Pixel coordinate grounding data.
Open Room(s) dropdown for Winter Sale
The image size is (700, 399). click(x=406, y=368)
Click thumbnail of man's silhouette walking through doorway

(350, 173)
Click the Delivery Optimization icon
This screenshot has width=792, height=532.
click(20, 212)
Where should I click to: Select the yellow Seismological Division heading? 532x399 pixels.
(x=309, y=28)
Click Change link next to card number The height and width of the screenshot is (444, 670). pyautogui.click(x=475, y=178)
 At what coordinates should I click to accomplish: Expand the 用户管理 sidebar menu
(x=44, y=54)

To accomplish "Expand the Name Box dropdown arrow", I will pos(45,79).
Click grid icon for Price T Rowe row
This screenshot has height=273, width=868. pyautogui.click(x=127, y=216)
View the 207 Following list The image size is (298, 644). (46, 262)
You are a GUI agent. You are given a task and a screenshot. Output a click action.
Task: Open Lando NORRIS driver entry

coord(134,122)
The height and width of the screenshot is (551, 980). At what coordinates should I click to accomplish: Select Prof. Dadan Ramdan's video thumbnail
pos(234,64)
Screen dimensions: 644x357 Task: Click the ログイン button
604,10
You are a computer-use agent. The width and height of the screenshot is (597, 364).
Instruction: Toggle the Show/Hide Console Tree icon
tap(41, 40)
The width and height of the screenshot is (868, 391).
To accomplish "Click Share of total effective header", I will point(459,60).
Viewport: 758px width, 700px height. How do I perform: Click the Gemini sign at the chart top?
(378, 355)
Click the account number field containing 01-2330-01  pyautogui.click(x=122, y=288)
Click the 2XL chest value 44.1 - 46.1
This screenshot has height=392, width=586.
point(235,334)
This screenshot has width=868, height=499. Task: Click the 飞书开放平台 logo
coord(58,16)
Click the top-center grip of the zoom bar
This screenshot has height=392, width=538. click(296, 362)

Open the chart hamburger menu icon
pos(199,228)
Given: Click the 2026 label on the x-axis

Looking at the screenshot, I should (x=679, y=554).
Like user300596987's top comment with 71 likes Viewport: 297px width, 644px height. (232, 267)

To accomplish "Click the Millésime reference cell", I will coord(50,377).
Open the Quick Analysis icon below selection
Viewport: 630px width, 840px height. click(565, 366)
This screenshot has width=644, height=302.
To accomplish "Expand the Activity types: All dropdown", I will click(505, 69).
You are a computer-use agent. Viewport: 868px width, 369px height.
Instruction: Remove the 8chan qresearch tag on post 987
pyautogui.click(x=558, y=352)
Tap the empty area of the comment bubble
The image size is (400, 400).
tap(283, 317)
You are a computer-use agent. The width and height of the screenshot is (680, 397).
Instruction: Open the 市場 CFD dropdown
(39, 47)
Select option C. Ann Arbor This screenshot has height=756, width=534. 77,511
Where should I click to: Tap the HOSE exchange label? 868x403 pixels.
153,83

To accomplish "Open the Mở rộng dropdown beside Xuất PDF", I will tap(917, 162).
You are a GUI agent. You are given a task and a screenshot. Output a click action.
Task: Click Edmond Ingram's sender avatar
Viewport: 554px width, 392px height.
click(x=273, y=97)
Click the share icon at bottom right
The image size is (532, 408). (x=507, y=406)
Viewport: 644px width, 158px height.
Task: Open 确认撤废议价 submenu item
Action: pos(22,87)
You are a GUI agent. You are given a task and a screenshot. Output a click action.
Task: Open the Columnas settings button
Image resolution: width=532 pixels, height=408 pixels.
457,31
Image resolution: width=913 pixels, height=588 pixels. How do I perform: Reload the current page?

YOUR OBJECTIVE. Wherever a line of the records above contains the string "computer", copy that line out.

RESULT OF THE TASK.
You are a computer-use agent. The width and height of the screenshot is (597, 364).
You are a computer-use agent. Viewport: 868px width, 369px height.
You are a computer-use agent. The width and height of the screenshot is (680, 397).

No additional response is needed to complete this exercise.